Venturing into consideration of “public and political concern over ‘loss of sovereignty'”, the authors then conclude that this “…cannot be allayed simply by setting out these technical considerations”. They then observe:
14. …In the public debate advocates of entry deny that sovereignty will be lost or transferred and argue that account should be taken “of the effective ability of Britain’s national institutions to protect and advance the interests, domestic and external, of the British people”. They imply that sovereignty as defined above should be disregarded – considering it to have been eroded past usefulness by GATT, NATO etc and the powerlessness of the medium sized state acting alone. Although this approach rides roughshod over “sovereignty” in its technical sense it has the merit that in addressing the political rather than the legal reality it comes nearer to the sources of active public concern.
How nice it is of the F&CO to agree that this approach “rides roughshod over ‘sovereignty’ on its technical sense. But implicit in this tranche, and elsewhere, is the view that the British peoples are actually not really interested in “sovereignty” in its technical sense.
What they are really concerned with are:
15. (i) National Identity
We are all deeply conscious through tradition, upbringing and education of the distinctive fact of being British. Given our island position and long territorial and national integrity, the traditional relative freedom from comprehensive foreign, especially European, alliances and entanglements, this national consciousness may well be stronger than that of most nations.

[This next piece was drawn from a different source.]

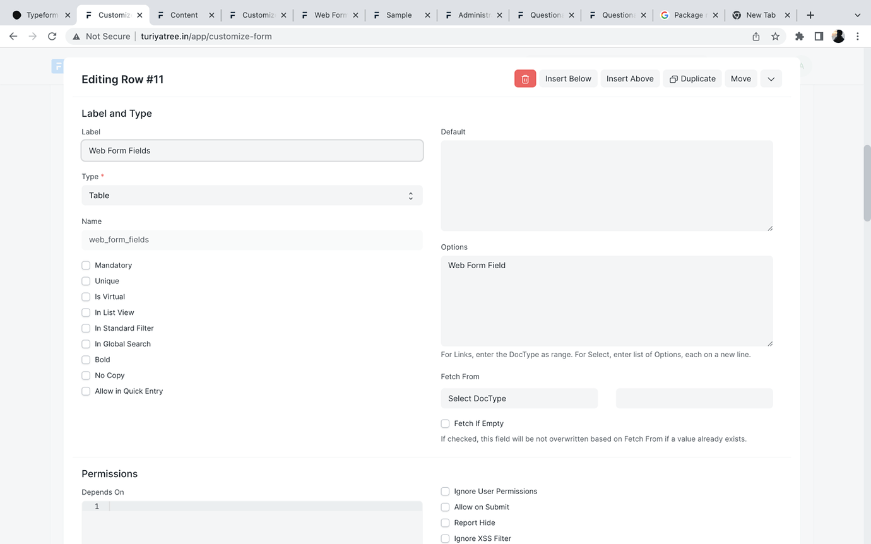The width and height of the screenshot is (871, 544).
Task: Enable Ignore User Permissions
Action: (445, 491)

When “sovereignty” is called into question in the debate about entry to the Community, people may feel that it is this “Britishness” that is at stake. Hence Mr Rippon’s pointed question “are the French any less French?” for their membership. There is another, less attractive, aspect of this national pride. This is the large measure of dislike and mistrust of foreigners that persists in Britain. Nancy Mitford’s Uncle Matthew was not alone in considering that: “Abroad is hell and foreigners are fiends”.